#### Requests:
1. According to the article on Shikoba's WoW interface, what does Shikoba do for work?
2. Carry on the article about Shikoba's WoW interface from its last sentence.
* Start Text extract *
Reader UI of the Week: Shikoba's UI
Each week, WoW.com brings you a fresh look at reader-submitted UIs. Have a screenshot of your UI you want to submit? Send your screenshots, along with info on what mods you're using, to readerui@wow.com.
Hands in the air, people! Just like our tree friend up top. Reader UI of the Week takes a turn for the artistic today, showcasing Shikoba's user interface. Featuring some awesome custom art and a minimalistic setup, Shikoba draws from the ability to build a new graphical UI from the ground up. Interfaces that come from the minds of artists and design professionals always intrigue me, as their abilities in the professional world translate into cool concepts in their WoW world.
Shikoba is a website designer and graphic artist who has taken his talents from the workplace to Azeroth, crafting a beautifully simple addon area on the bottom of the screen. Tell us what's up, Shikoba:
Thank you for the submission, Shikoba. Kindly included with the image of the interface is another keyed version of the screenshot showing what addons are used in the construction of the UI. A custom Sunnart viewport combined with some simple configurations of addons you already know and love are woven together into this completed setup. Hopefully Shikoba can answer any of your questions in the comments, as I am sure there will be many.Hey there,
I've always been into creating my own UI, but recently I sat down for a day (when my server was down for maintenance ...) and figured out how to fit everything I need into a compact little console.
* End Text extract *
* Start Rows *
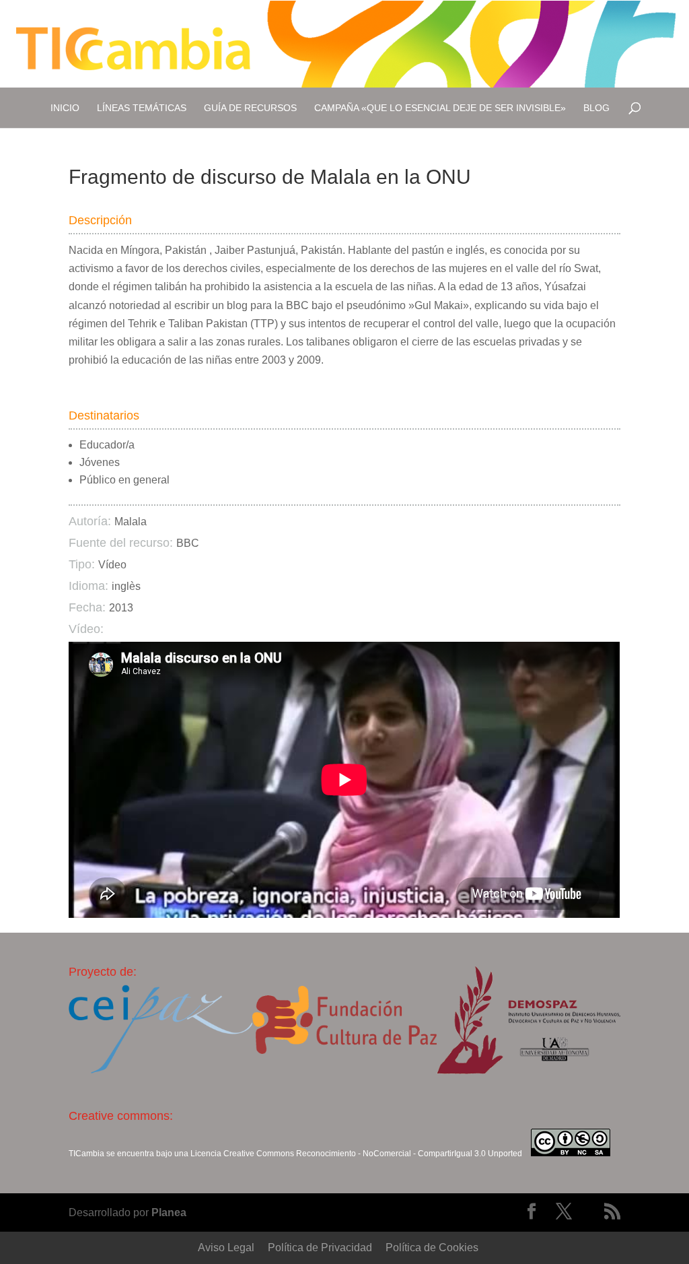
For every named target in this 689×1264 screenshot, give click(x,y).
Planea (168, 1212)
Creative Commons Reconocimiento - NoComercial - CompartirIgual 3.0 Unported (372, 1153)
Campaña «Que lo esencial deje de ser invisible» (440, 107)
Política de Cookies (432, 1247)
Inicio (64, 107)
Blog (596, 107)
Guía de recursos (250, 107)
* End Rows *
#### Expected results:
1. Shikoba is a website designer and graphic artist.

2.
In the end, this is what I came up with. I thought I would submit it for consideration.
Shikoba
The art of Sunnart
Sunnart is one of those addons that shaped my early UI tinkering by making it easy to add art to WoW's interface. Sunnart was easy to create and easy to set up, only requiring the artist to adhere to some simple image creation rules. I tried sticking all sorts of stuff on some of the default Sunnart panels, changed the colors to suit my taste and took out some of the pieces I did not care for. It was easy enough, and felt great to see my own little work in my user interface.
If you have an image editor, you're already 90% of the way to custom art in Sunnart. Simple instructions for image size and creation are available at Sunn's Curse or WoWInterface page.
Shikoba's custom panel dips and curves in just the right places, showing the painstakingly preciseness needed to achieve this type of result. I'm willing to bet that some preliminary drawings were used in addition to screenshot overlays, which I would love to see, just because I am that kind of curious. Those drawings would be pretty neat!
As I have said before, the key to a great custom user interface is knowing exactly what type of player you are and the ins and outs of your class, as well as having the forethought to design around what you need. Shikoba has obviously done exactly that, crafting the custom art around a single Bartender bar near the bottom. What happens if Shikoba needs an extra action button? The process and art gets tweaked. Remember, at the end of the day, this is a beautiful piece of "background" with addons overlaid. SpartanUI, the ubiquitous art panel UI, does just that.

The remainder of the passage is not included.